Los telediarios cada vez ofrecen más sucesos. Los periódicos cada vez se parecen más a El Caso. Cada vez interesan más las noticias con morbo. Estas quejas y otras parecidas se repiten ahora hasta la saciedad. Como si la afición por los sucesos fuera un fenómeno nuevo. Como si de un día para otro se hubiera roto la delicada línea que separa el legítimo interés humano del morbo. No es nada nuevo. Desde que el hombre es hombre y la mujer, mujer, vivimos obsesionados con el mal ajeno. Las desgracias de los otros vienen a recordarnos cada día lo afortunados que somos. Las tragedias son como una lotería macabra que se reparte a cada momento y que si le toca al vecino, nosotros nos libramos del funesto premio.

Uno respira con alivio cuando ve pasar el mal cerca, igual que cuando el bosque el rayo destroza el árbol de al lado, en la autopista el accidente lo tiene un conductor del otro carril o la casa que se queda es la del vecino. ¿Por qué nos interesan tanto las tragedias ajenas? No, no es por morbo, ni por que seamos unos malvados que deseamos lo peor al próximo. Si le toca a él, no nos toca a nosotros. Nos interesa porque nos alivia. Nos alivia pensar que el que se suicida es el hijo de la maltratada Tina Turner y no el nuestro. Nos alivia porque no es nuestro hijo el que llora en la frontera ante la policía de otro país o el que yace sobre la arena de una playa turca como el pequeño Aylán. Nos alivia que el hijo de Carlos Fresneda haya muerto en las vías del tren en Londres haciendo una pintada, porque bien habría podido ser el nuestro. Nos alivia que nuestros hijos no están entre los doce niños que tuvieron que aprender a bucear dentro de una cueva tailandesa para poder salvarse. Nos alivia oír cómo nuestra hija llega a casa tarde, pero a salvo de las manadas. Nos alivia que no sea nuestro hijo uno de los que formaba parte de una de esas manadas. Nos alivia y nos estremece.

Nos alivian los males ajenos porque nos recuerdan lo trágica que puede ser la vida y lo fácilmente que nos podía haber pasado a nosotros. Porque no estamos libres de que el cáncer nos llame a la puerta, incluso por segunda vez, como a Terelu, o de desnucarnos de la forma más tonta haciendo una foto como el magnate chino de los hoteles, Nos alivia porque no nos hemos encontrado el cadáver de nuestro padre en la acera después de haber quitado la vida a nuestra madre, como acaba de pasar en La Felguera. Porque podrían haber sido nuestros padres los que se han puesto de acuerdo para quitarse la vida como los ancianos de Gijón, víctimas de ´desamparo y el dolor físico´. O porque mañana bien podemos ser nosotros mismos. Y sólo de pensarlo nos entra un escalofrío.

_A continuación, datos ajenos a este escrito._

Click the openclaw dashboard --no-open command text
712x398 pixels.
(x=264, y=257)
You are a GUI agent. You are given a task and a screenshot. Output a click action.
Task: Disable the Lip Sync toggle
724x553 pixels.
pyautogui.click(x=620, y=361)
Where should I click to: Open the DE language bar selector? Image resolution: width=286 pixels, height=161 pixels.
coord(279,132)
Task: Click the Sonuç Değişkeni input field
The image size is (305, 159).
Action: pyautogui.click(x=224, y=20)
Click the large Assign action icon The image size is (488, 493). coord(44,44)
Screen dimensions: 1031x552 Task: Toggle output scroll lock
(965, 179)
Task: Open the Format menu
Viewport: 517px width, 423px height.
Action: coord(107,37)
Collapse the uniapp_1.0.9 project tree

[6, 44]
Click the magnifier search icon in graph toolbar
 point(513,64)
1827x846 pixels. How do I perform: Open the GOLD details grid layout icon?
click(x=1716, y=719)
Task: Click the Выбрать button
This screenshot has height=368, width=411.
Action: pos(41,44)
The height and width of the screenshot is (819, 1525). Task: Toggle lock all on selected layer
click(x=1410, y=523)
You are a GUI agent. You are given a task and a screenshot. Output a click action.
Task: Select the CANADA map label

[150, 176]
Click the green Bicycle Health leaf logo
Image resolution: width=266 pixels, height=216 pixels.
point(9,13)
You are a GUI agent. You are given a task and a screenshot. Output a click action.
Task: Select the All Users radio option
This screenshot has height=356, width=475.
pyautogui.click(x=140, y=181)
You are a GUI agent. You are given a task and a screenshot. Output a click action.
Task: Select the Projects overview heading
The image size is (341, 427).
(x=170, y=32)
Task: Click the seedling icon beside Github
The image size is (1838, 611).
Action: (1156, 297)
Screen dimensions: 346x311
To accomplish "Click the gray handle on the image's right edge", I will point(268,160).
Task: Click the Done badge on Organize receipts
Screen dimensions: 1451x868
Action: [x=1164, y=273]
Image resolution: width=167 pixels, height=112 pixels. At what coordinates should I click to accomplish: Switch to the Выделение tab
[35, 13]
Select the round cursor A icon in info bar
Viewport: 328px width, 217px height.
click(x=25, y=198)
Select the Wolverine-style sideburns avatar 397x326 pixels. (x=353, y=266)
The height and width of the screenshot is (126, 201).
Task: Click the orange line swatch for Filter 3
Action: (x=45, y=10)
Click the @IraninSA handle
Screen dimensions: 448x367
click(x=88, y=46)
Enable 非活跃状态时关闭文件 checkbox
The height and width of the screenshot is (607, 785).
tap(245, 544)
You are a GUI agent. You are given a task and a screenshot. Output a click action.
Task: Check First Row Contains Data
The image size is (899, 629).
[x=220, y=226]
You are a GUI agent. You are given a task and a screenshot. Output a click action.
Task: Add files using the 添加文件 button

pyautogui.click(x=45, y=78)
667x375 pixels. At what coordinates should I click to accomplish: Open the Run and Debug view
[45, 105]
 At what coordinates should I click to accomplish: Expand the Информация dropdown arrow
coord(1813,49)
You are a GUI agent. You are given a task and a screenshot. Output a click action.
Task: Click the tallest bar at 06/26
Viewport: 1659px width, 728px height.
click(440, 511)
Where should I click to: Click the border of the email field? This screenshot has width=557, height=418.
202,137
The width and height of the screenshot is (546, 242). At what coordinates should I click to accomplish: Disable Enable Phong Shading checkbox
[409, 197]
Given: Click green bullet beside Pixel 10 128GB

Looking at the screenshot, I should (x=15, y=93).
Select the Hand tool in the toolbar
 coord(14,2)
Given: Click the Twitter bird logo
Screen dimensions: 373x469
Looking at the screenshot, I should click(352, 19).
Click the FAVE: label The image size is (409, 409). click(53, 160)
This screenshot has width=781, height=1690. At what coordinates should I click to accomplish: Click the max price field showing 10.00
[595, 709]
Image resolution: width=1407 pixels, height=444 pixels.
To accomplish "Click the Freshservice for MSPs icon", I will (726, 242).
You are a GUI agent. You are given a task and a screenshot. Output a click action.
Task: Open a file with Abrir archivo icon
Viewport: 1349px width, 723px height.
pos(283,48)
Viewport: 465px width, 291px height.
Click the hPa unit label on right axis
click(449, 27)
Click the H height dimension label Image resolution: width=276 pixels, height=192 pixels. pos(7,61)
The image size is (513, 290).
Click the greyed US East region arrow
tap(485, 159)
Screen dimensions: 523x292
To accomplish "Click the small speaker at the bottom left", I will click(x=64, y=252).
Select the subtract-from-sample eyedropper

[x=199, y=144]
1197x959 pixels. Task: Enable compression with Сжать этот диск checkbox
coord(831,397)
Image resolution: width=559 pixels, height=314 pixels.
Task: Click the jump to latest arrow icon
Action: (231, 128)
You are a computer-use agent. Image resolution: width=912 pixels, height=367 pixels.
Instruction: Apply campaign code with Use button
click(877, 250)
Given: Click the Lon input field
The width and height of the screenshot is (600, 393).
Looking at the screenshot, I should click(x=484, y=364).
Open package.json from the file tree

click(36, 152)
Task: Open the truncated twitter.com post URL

Todos esos sucesos de las páginas de los periódicos o de las imágenes de los telediarios nos recuerdan que, a pesar de todos nuestros muchos males, no somos nosotros las víctimas de esas tragedias. Nos ponemos en el lugar de ellas. ¿Quién no se ha puesto en el lugar del padre del niño Gabriel asesinado por su nueva mujer en Níjar? ¿O en el de la madre manteniendo el tipo tras saber que la mujer de su exmarido había matado a su hijo? Recordaba esta semana el columnista Raúl del Pozo, a propósito de un suceso ya histórico (el asesinato de los marqueses de Urquijo) una certera cita del morboso Alfred Hitchcock: a todos nos gusta un buen crimen salvo que seamos la víctima.

Por eso seguiremos quejándonos y viendo los muchos sucesos que vienen en las noticas. Por eso seguiremos encontrando en la crónica negra el mejor periodismo, porque los sucesos son las noticias más reales, las que más nos importan, las que hablan de la vida y de la muerte, es decir, de nosotros.

Por eso seguiremos también leyendo literatura negra.